Article by Karabelnikov B.R.

Public Policy Exception in the Modern Practice of Russian and Foreign Courts.

Article compares Russian and Western practice of application of the public policy exception in cases connected with enforcement and annulment of international arbitral awards. The author analyzes the most recent precedents of Russian state courts in this area and discusses positive and negative trends in approach of Russian judges.

Article by Asoskov A.V.

Practice of the Presidium of the High Arbitrage Court of the Russian Federation: An example of a reasoned use of the public policy exception.

In issue 3 of our journal for 2005 we commented on order No. 3351/04 of the Presidium of the High Arbitrage Court dated 26 October 2004. In this issue we provide examples of actions by the lower courts in connection with this order. The main conclusion of the Presidium of the High Arbitrage Court is that the use of sham evidence by the claimant during an arbitration process provided grounds for the use of the public policy exception. This conclusion is in line with the modern approach, which is recognised in court practice and doctrines of most developed countries in the world. The author also analyses the differences in material law and procedural approaches to public policy.

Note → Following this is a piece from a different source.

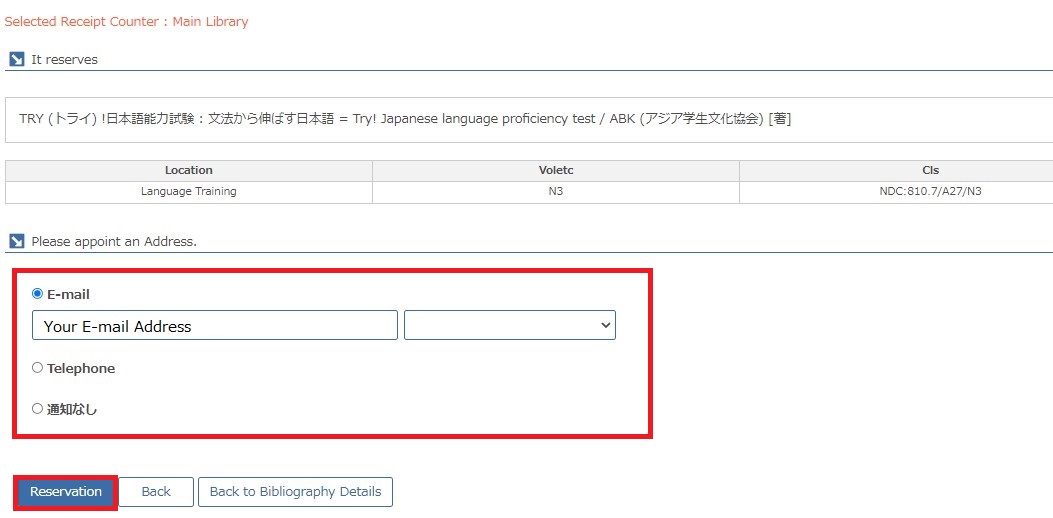This screenshot has height=518, width=1053.
Task: Click the Location column header
Action: 189,171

Article by Loboda A.E. and Loboda U.V.

The arbitrability of disputes and recognition of arbitration decisions in the field of international transportation of cargo by sea

An article by these Russian authors, which provides an analysis of western practice in the area of disputes concerning transportation of cargo by sea in respect of the possibility of resolving such disputes by arbitration.

Article by Richard H. Kreindler

Approaches to the application of transnational public policy by arbitrators

By reference to which body or bodies of law an arbitrator purport to consider public policy? What is the distinction between public policy respecting the enforceability of the contract, on one hand, and public policy respecting the enforceability of the arbitral award, on the other hand? To what extent the public policy under the law of country being closely connected with the contract, should be followed by the tribunal deciding the dispute under different substantive and procedural law? All these questions are addressed by this article, which provides a translation of an article published in The Journal of World Investment Vo. 4 No. 2 (April 2003).

Article by O.M. Malhotra

Public Policy in India

In this article the Indian author justifies the decision of the High Court of India taken in 2003 which creates a precedent where reference to public policy is justified on the grounds of obvious mistakes which were found on the surface of the arbitration award and which were allowed to be there. This article provides a translation of an article published in The Journal of the Chartered Institute of Arbitrators Volume 71 No. 1 (February 2005).

Article by Michael Hwang and Amy Lay

Do egregious errors amount to a breach of public policy?

The article by these Singapore lawyers analyses a substantial amount of material from a geographical as well as from a factual point of view. The position of the authors, who consider that references to public policy are nonetheless acceptable in situations where an arbitration tribunal makes a clear and unbearable mistake as far as a court is concerned, is illustrated by a large number of examples. Characteristically, the majority of examples are "pro-arbitration" i.e. more favourable to arbitration, as out of the numerous cases studied by them there are only six examples of successful challenges to an arbitration award based on the public policy exception granted by courts within jurisdictions party to the New York Convention and the UNCITRAL Model Law. Apart from the cases taken from the English courts and the courts of the British Commonwealth, which rely on the Arbitration Act 1950 and laws which flow from it, in all other cases analysed in the article (and there is a significant amount of them) the courts either leave the challenged arbitration awards without setting them aside or enforce them. This article has been extended by Mr Hwang from the version of the article published by him with Miss Lay in The Journal of the Chartered Institute of Arbitrators Volume 71 No. 1 (February 2005).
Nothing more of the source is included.